The price of oil has risen dramatically. It is 26% higher than it was a year ago and 32% higher than it was six months ago.
While this is not a surprise to anyone, what may be a surprise is the fact that oil and gas stocks have not kept pace with these gains — not even close.
As oil maintains these trading levels, and the longer it is maintained, the more certain it is that oil and gas stocks will follow suit.
Let’s look at two oil and gas stocks, Crescent Point Energy Corp. (TSX:CPG)(NYSE:CPG) and Baytex Energy Corp. (TSX:BTE)(NYSE:BTE), which are still hovering around their lows, despite the rally in the oil price.
With 90% of its production being oil, Crescent Point is exposed to the price of oil in a big way. Yet despite the sharp rise in oil prices, the stock is 30% lower than one year ago, leaving us to question the reasoning behind this.
Crescent Point has an enviable resource base. The company has exposure to large resource plays in lucrative plays, such as the Bakken, that have low-risk development opportunities with strong economics.
But this is where the good news ends. Over the last 10 years, the company has a history of issuing equity to make acquisitions and grow production, effectively diluting shareholders in the process.
And now this has all come to a head, as Cation Capital, a private investment firm, is taking action and trying to get four independent candidates on the board of the company to effect changes to the company’s management compensation and strategy from one that is more focused on growing production to one that is more focused on shareholder returns.
Baytex’s stock has been just as disappointing, as the company struggled from excessive debt levels. At one point, it was even questioned whether it could remain as a going concern.
The stock is down 13% in the last year and seems to be recovering off its 2017 lows of below $3.
Debt is still very high at Baytex, but with accelerating free cash flow, this will be improved faster than the market is expecting and certainly faster than what is priced in to the stock.

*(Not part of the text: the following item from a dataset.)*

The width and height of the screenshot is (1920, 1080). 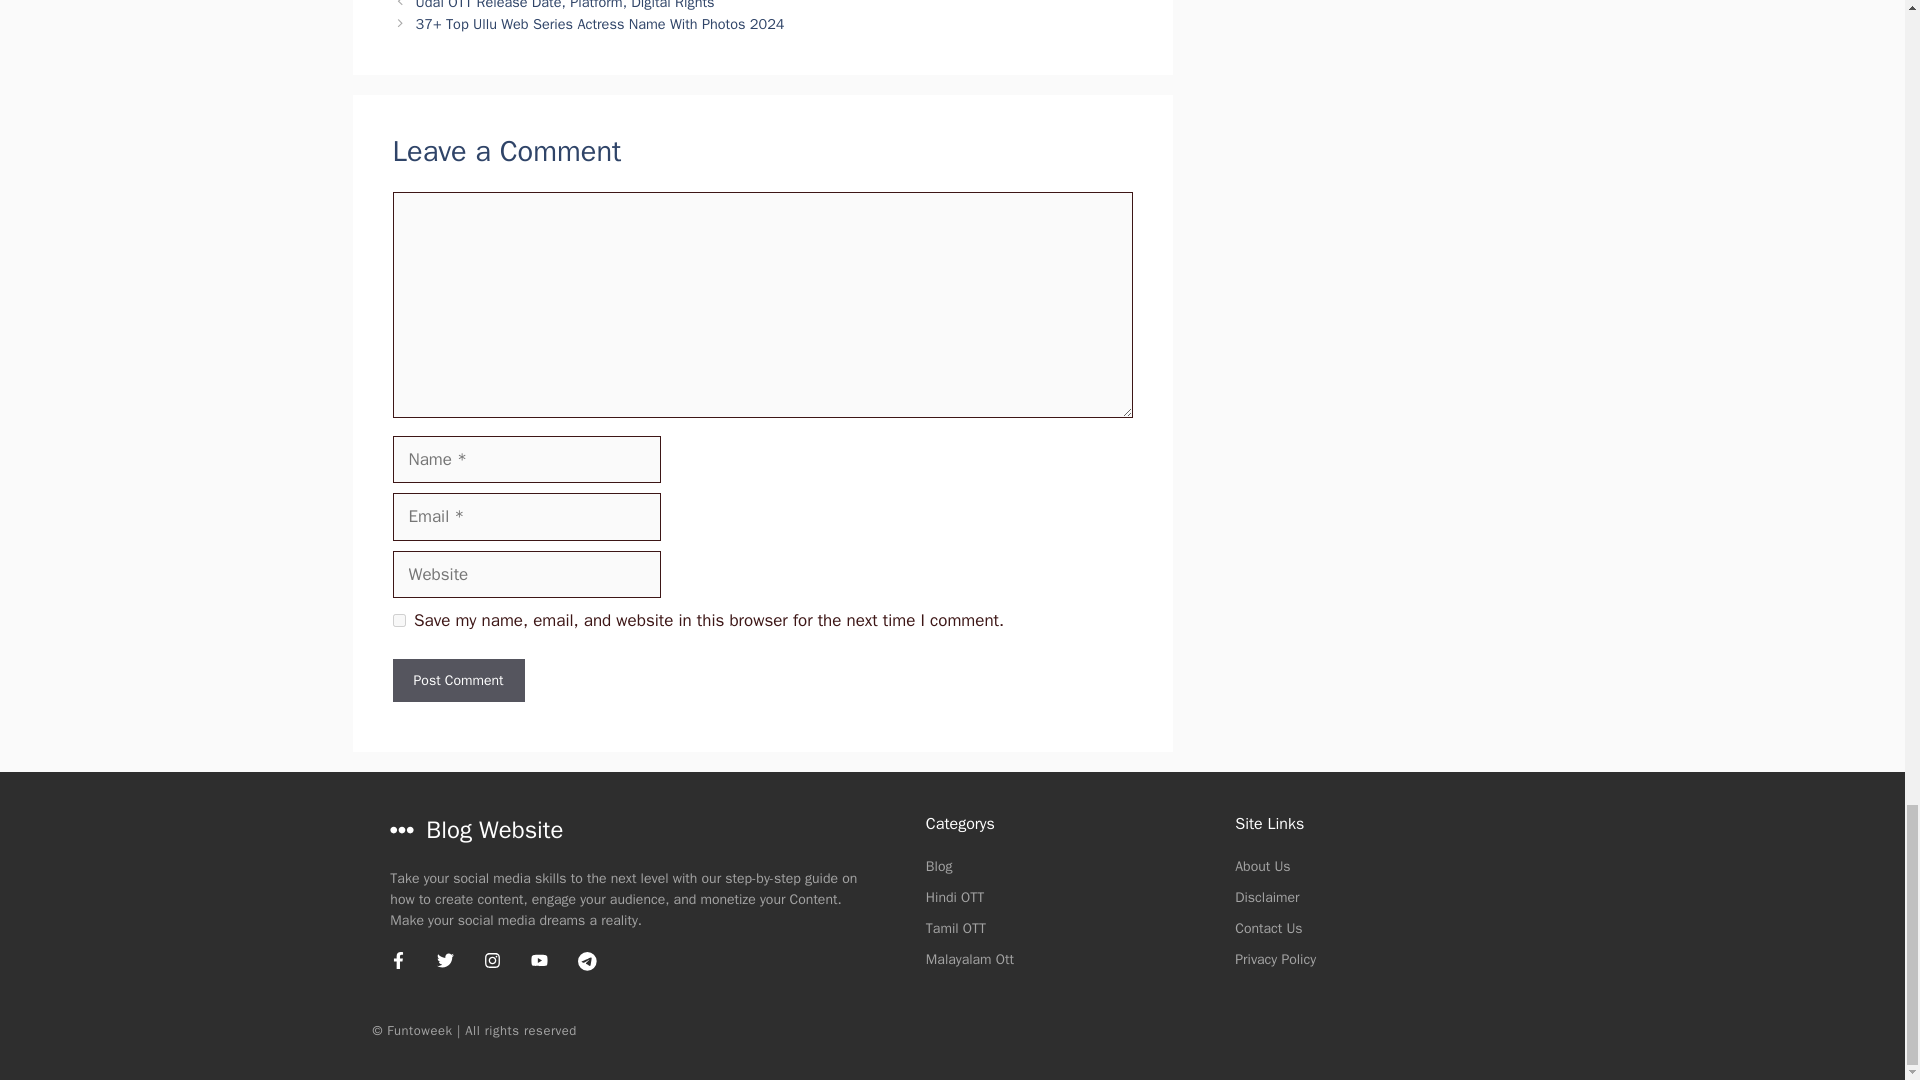 I want to click on Hindi OTT, so click(x=954, y=897).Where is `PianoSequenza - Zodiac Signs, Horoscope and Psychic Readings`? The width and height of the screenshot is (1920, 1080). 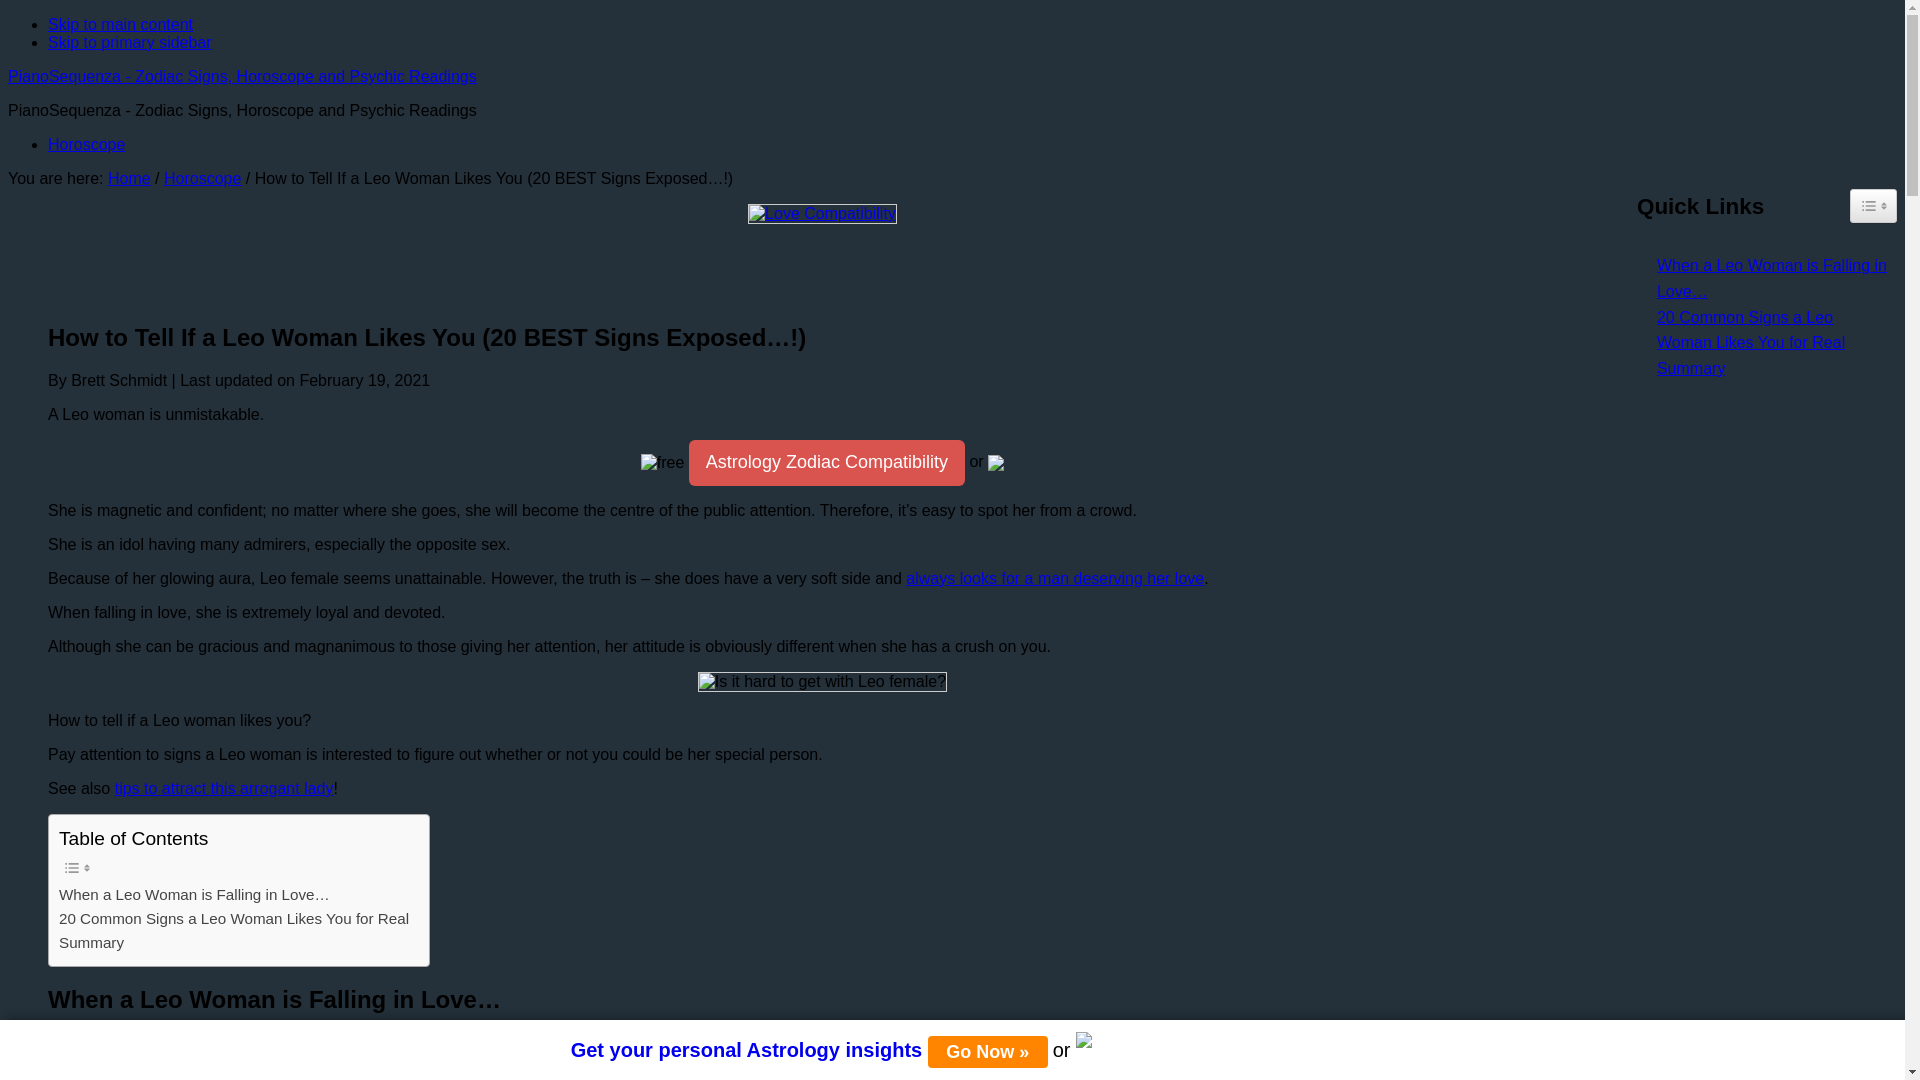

In the fourth quarter of 2017, Baytex reported adjusted funds flow of $0.45 per share, an increase of 37%. This was driven by a 7% production increase compared to last year and higher prices.
As a reminder, at $50 per barrel, Baytex is free cash flow neutral; at $55 per barrel, Baytex generates incremental free cash flow of $75 million; and oil at $65 per barrel means incremental free cash flow of $175 million.
Oil is currently trading at more than $66 and has been trading above $60 since the beginning of this year.
I think Baytex represents a better buy due to the fact that the company is experiencing operating momentum, and although its debt burden remains high, free cash flow generated will go a long way toward “fixing” this problem.